Good plays are applauded, missteps quietly chastised.
"We don't try to hurt anyone, but it's pretty competitive," Bryant said. "People aren't that friendly during the game."
Except for a handful of broken wrists, torn muscles and damaged ligaments, there have been no serious injuries at the park, the players say.
The Cats were born out of a friendly gathering of neighbors who met each week to play baseball, Levine said. One day, someone brought a football.
In the first decade, ex-professional players and television celebrities populated the game, Levine said. Peter Falk played. Dean Paul Martin was a regular and his wife at the time, ice skater Dorothy Hamill, watched from the sidelines.
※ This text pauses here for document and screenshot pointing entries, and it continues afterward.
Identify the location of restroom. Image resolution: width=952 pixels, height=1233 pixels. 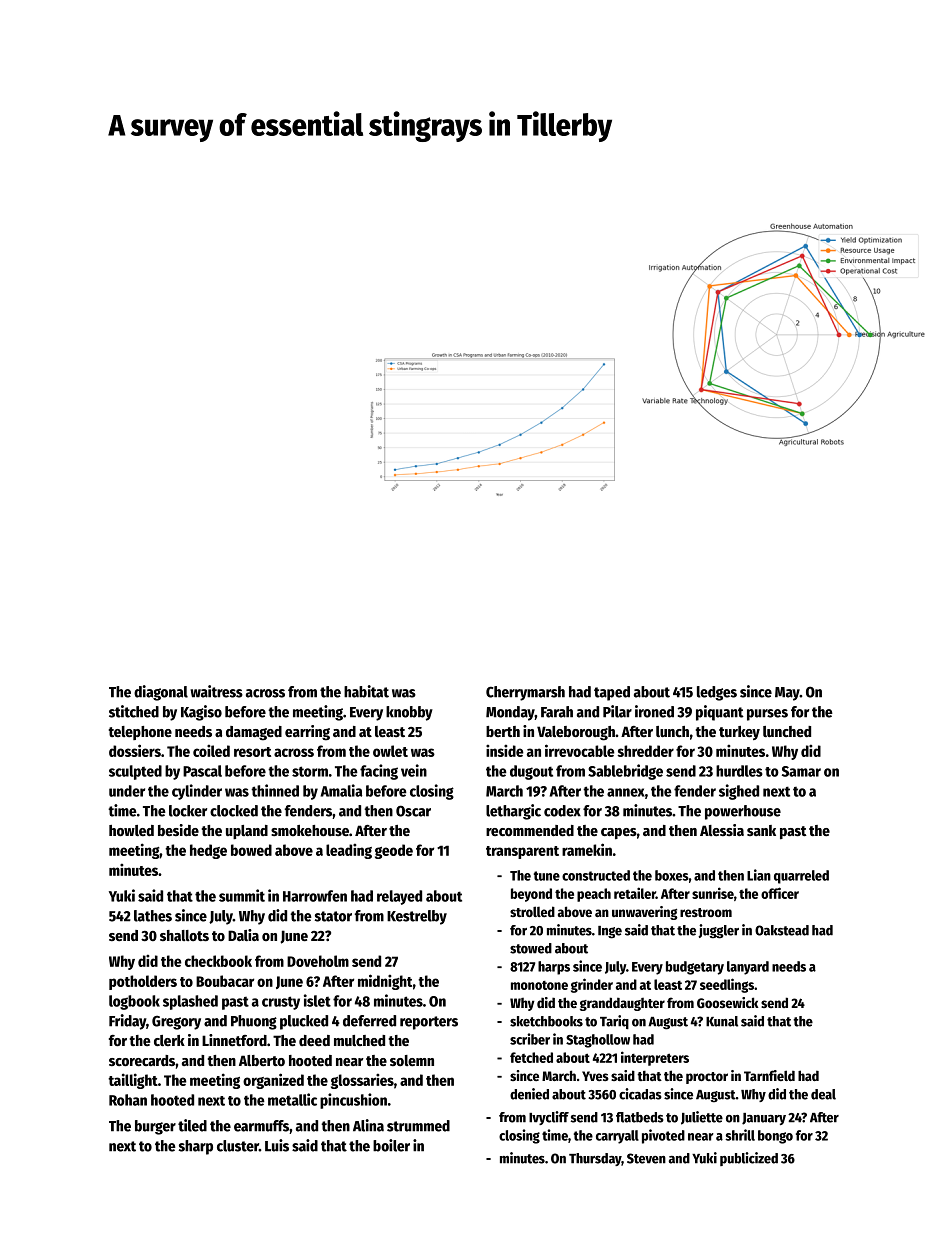
(706, 912).
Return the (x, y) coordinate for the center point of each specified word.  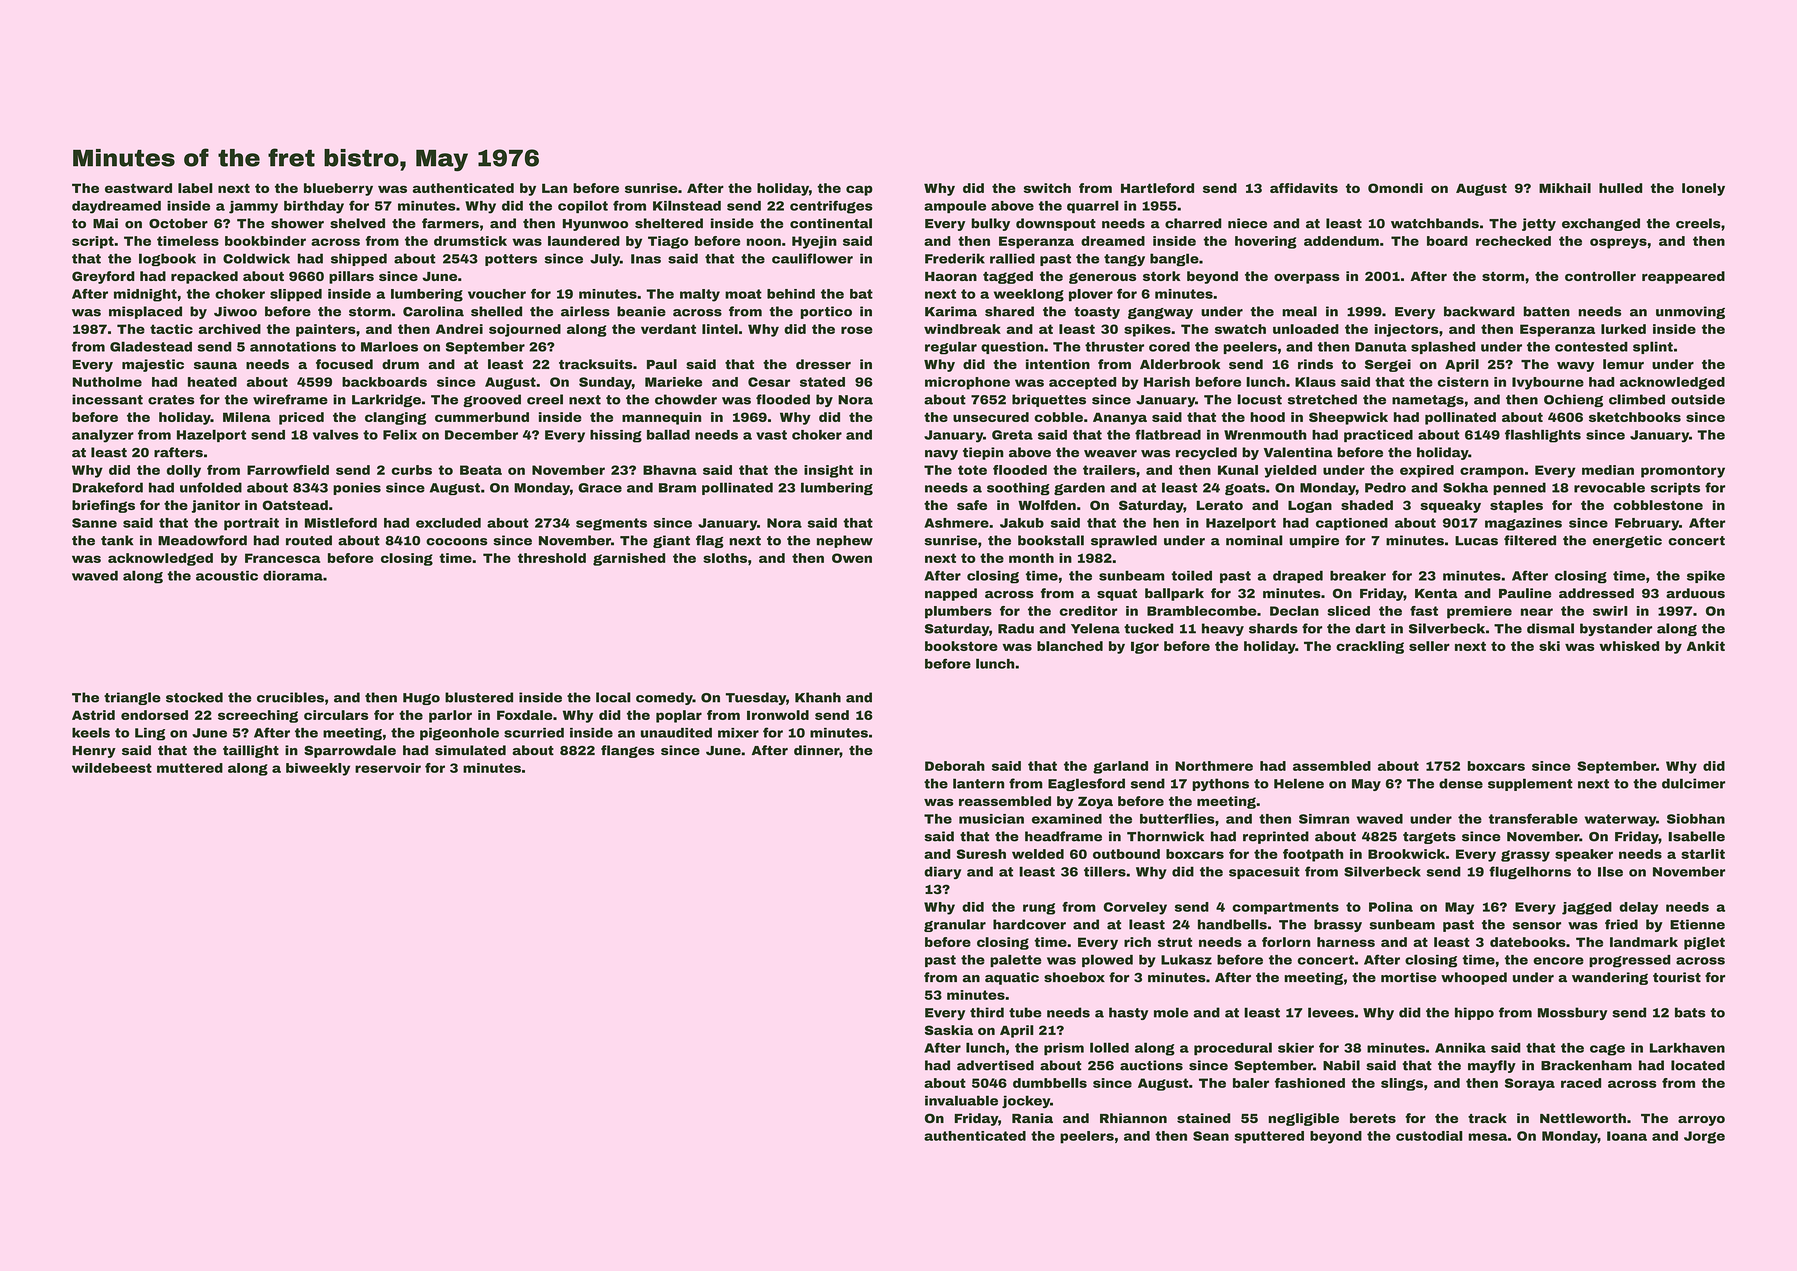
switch (1047, 188)
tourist (1677, 977)
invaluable (961, 1100)
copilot (583, 206)
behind (791, 294)
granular (955, 925)
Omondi (1395, 188)
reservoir (388, 768)
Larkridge (386, 400)
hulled (1620, 188)
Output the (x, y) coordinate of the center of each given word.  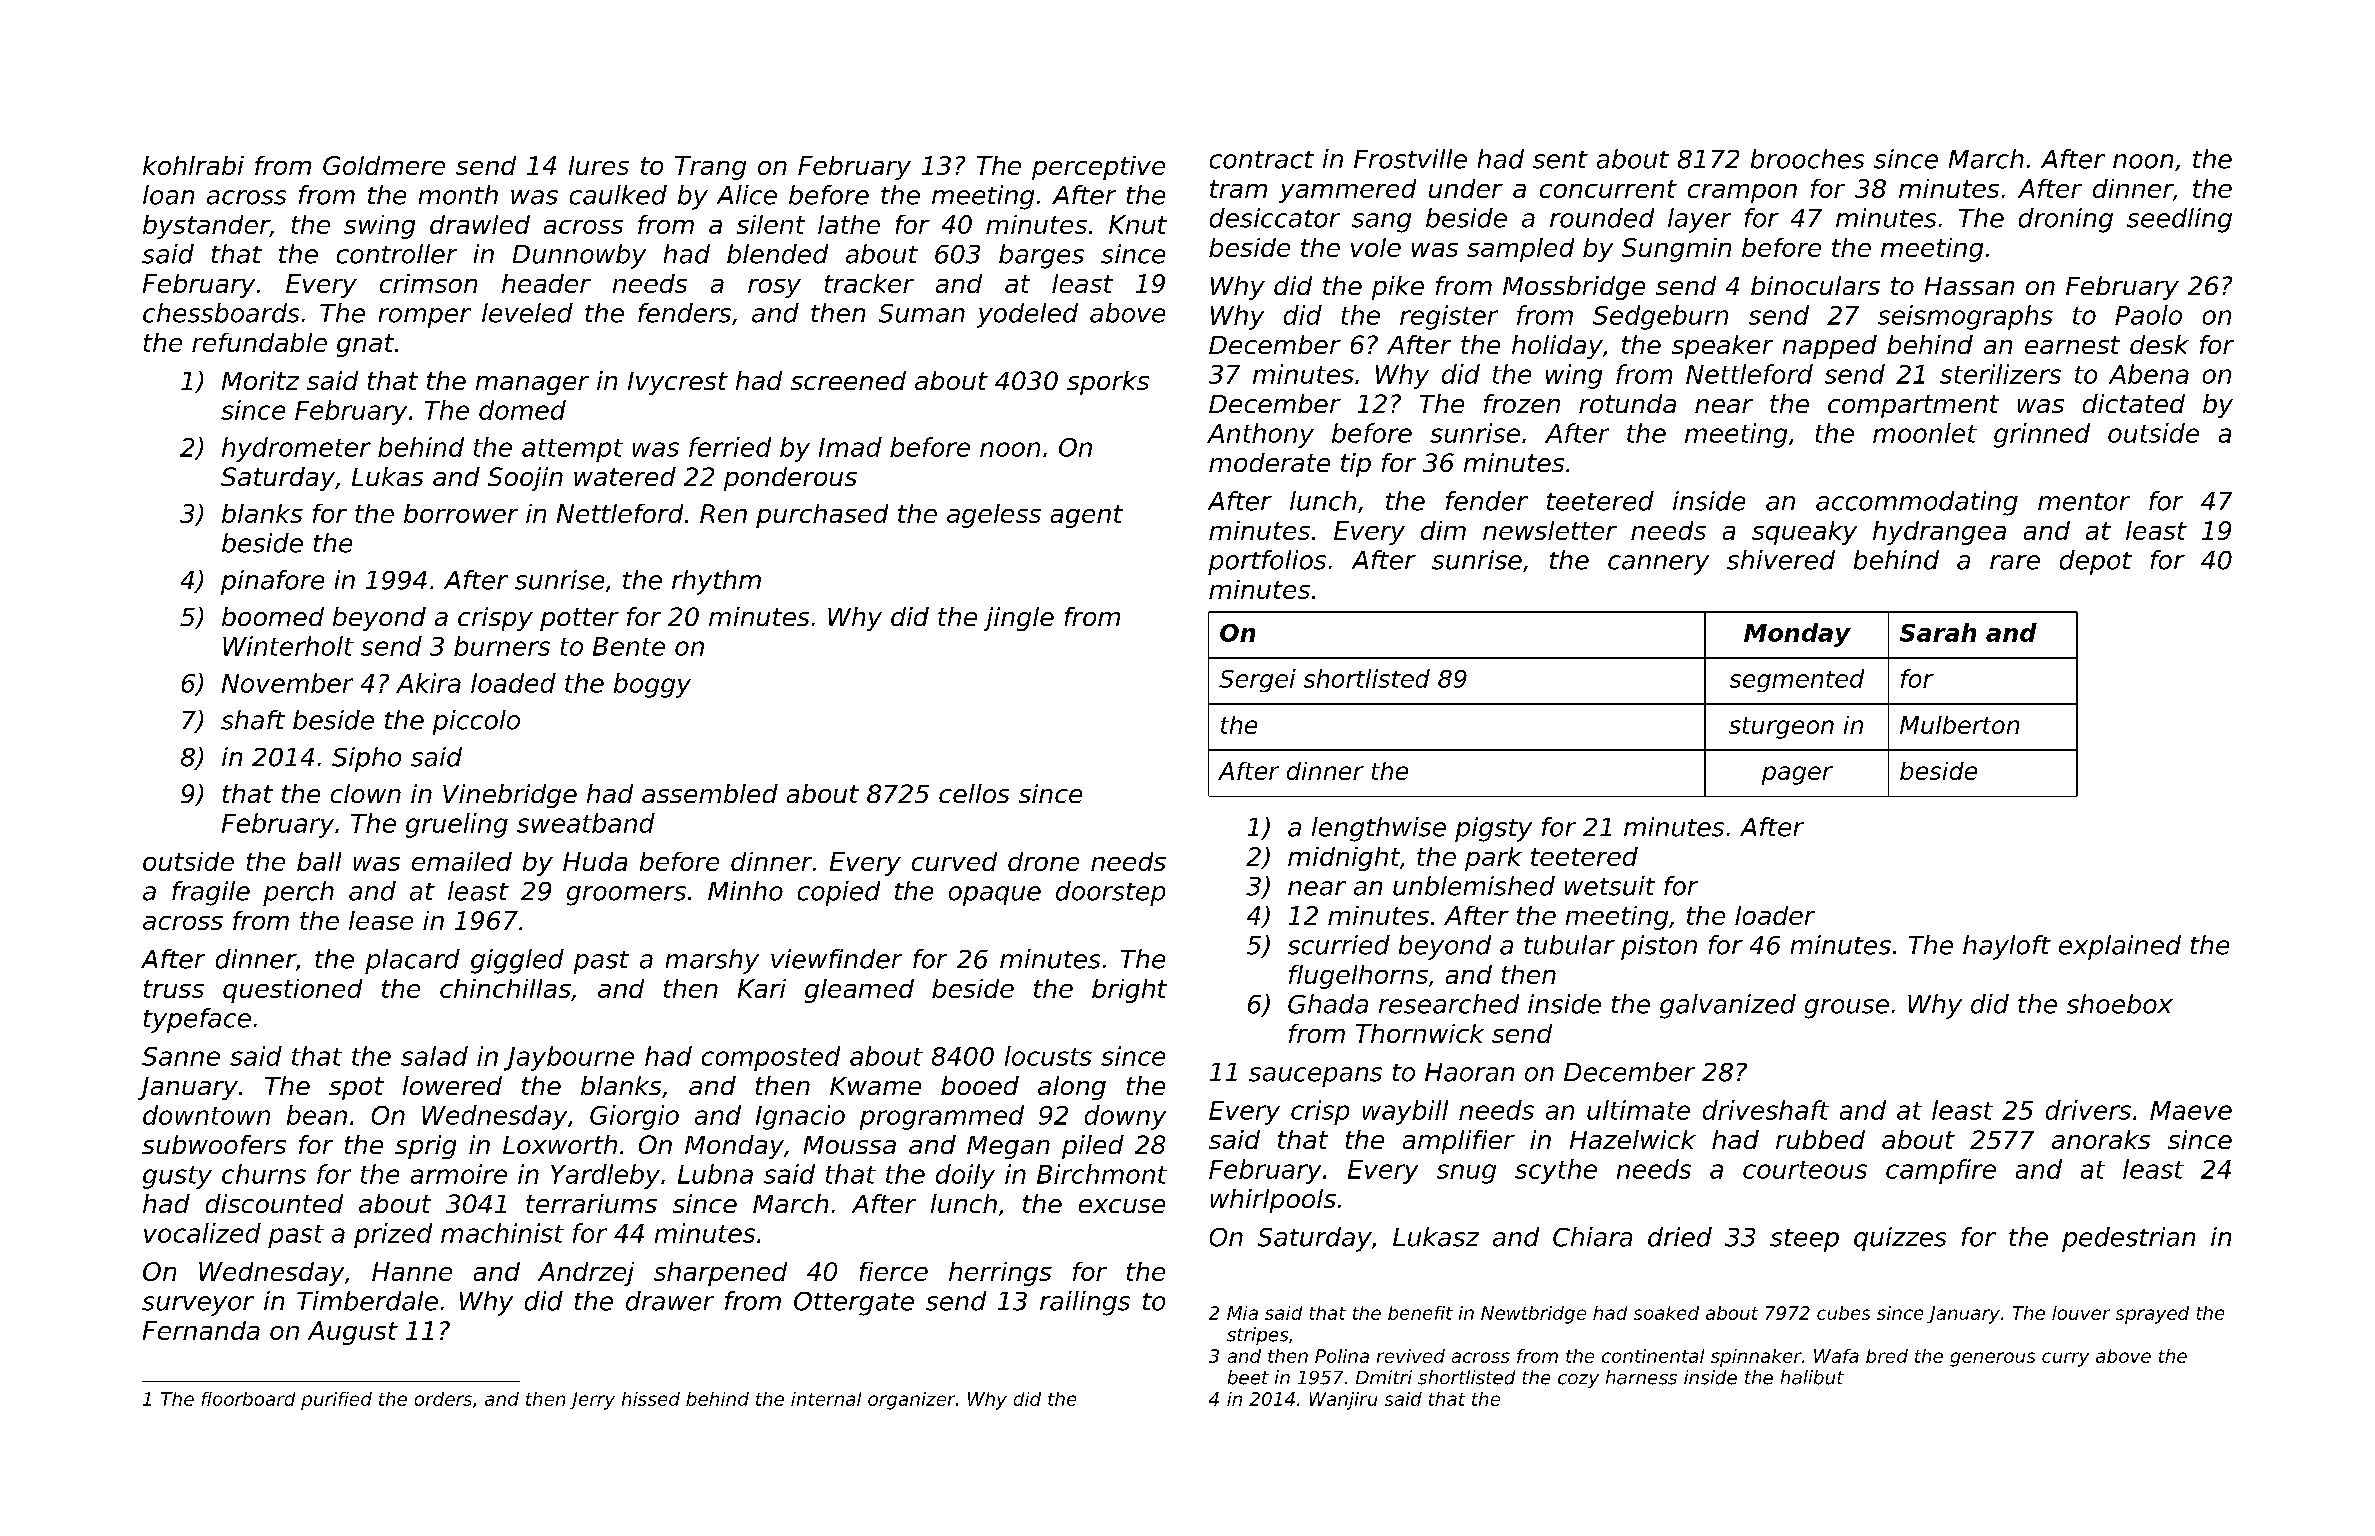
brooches (1807, 159)
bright (1129, 991)
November (287, 683)
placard (412, 961)
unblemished (1474, 886)
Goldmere (384, 165)
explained (2120, 947)
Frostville (1410, 159)
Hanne (412, 1271)
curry (2065, 1359)
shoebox (2120, 1004)
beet (1248, 1377)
"Children who don't want to be here, dogs who have no choice and girlfriends who are coerced--this is our only audience," Margold said.
The early years were marked by fierce matches and fisticuffs, Brauner said. It took some time for decorum to settle over Coldwater Canyon Park.
"We had a Catholic priest who played on Saturdays," recalled Levine, the only original player still active. "The language got a little rough, but he didn't mind."
Last summer, the City of Beverly Hills decided that athletic activities were destroying the turf at the park and outlawed games there. The Cats protested and were subsequently awarded the only permit to play on the field. They must insure themselves to cover the city's liability.
"They had a long, established history of being there without creating an uproar," said Steve Miller, assistant director of library and community services for Beverly Hills. "They have received a quiet acknowledgment from the community."